▶ TASK GOAL:
Go through the records and copy each line where the string "will" occurs.
□ □ □ □
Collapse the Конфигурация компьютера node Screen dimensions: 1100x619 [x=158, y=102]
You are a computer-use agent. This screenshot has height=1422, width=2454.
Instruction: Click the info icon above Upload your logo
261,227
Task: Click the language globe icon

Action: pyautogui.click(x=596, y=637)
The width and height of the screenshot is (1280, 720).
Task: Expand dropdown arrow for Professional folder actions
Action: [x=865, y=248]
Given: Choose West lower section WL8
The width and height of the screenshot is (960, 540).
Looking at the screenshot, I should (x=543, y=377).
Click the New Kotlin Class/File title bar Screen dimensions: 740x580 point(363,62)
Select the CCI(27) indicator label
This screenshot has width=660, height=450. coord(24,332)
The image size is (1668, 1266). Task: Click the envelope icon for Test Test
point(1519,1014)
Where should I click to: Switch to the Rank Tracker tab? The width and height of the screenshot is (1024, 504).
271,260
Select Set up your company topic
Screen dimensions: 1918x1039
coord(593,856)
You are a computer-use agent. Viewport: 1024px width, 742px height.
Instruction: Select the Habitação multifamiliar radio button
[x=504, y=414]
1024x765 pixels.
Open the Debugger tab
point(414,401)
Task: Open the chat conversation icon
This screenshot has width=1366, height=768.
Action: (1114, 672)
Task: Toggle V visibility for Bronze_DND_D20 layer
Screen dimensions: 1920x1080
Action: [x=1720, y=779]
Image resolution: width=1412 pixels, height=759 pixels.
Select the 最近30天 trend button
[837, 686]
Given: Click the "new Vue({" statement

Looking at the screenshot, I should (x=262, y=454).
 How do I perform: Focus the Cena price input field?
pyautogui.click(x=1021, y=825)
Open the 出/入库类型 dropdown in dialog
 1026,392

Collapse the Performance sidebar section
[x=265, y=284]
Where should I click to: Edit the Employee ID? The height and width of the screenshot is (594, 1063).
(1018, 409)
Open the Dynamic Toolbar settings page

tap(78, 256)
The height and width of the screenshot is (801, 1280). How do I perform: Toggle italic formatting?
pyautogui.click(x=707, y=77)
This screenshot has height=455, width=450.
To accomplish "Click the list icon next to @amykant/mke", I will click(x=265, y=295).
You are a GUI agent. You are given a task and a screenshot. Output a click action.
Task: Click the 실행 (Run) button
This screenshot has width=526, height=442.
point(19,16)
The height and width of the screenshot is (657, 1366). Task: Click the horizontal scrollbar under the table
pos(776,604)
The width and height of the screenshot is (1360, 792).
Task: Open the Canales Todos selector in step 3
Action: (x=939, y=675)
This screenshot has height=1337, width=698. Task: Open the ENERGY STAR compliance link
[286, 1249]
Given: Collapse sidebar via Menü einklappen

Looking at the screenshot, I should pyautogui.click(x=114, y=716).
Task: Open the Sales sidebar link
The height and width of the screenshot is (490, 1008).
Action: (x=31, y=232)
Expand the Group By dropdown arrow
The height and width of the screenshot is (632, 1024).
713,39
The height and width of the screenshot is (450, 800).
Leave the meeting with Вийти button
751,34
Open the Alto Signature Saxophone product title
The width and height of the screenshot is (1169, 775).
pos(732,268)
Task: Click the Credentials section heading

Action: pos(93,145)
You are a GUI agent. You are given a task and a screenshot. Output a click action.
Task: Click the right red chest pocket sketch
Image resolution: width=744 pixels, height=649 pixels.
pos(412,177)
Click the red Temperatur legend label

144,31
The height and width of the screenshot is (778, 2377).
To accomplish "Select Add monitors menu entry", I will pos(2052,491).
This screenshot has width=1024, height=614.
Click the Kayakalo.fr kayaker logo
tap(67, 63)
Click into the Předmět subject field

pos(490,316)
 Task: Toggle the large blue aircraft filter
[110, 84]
□ □ □ □
▶ ANSWER AREA:
To accomplish "Click the list icon next to @amykant/mke", I will click(x=265, y=295).
To accomplish "Select Add monitors menu entry", I will pos(2052,491).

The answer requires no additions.